California Independent Contractor Misclassification
In California, some employers misclassify their employees as independent contractors to avoid providing the protections and benefits afforded to California employees. Under California law, a worker is an independent contractor if he or she is (A) free from the employer’s control, (B) is performing duties that fall outside the employer’s usual course of business, and (C) operates a separate business from the employer. This is known as the “ABC Test.”
Free From The Employer’s Control
This means that the employer must prove that the worker is free from the employer’s control in performing the work.

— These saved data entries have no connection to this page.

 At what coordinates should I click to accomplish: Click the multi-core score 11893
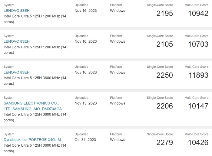pyautogui.click(x=198, y=75)
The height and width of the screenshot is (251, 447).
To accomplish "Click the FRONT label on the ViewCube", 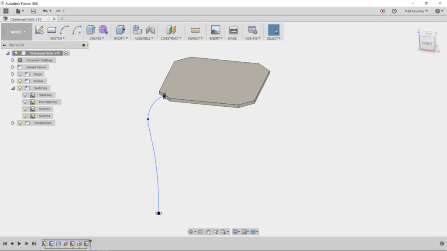I will pyautogui.click(x=427, y=44).
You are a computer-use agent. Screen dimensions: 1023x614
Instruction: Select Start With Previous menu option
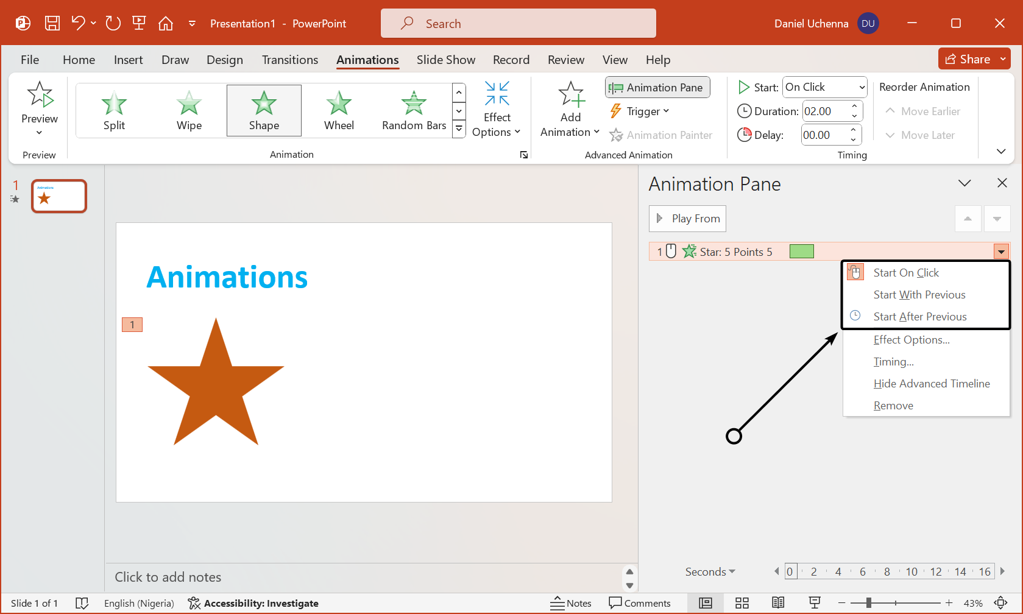pyautogui.click(x=919, y=295)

For example, if the employer sets the worker’s work hours/schedule, requires the worker to show up at a particular location daily, requires use of company equipment or uniforms, has training sessions and manuals, or requires the worker to report to a manager/supervisor, the employer may be exercising so much control over the worker that he or she must be classified as an “employee” and not an “independent contractor.”
Job Duties Fall Outside The Employer’s Usual Course Of Business
This means the employer must prove that the worker’s job functions fall outside the employer’s core business in order to appropriately classify the worker as an “independent contractor” under California law.
For example, a company that primarily provides delivery or transportation services must classify its drivers as “employees.” On the other hand, a plumber that is hired to fix the company’s toilets would be classified as an independent contractor rather than an employee, since the company’s usual course of business has nothing to do with plumbing.
The Worker Typically Operates a Separate Business from the Company
This means an employer must prove that the worker is “customarily engaged” in a business, occupation, or trade that is independent from the employer’s company.
For example, someone who only works for the employer or whose sole income is based on performing work for the employer is an employee and not an independent contractor. Under this third factor, the worker is someone who is in business for themselves.
To recap, in order to classify someone as an “independent contractor,” the employer must prove that:
(A) The worker is free from the employer’s control; AND
(B) The job falls outside the employer’s usual course of business; AND
(C) The worker typically operates a separate business from the company.
If you have been misclassified as an “independent contractor,” you may be entitled to minimum and overtime wages, reimbursements, tax contributions, benefits, disability or workers’ compensation coverage, interest, attorney’s fees, costs, and penalties, among other things.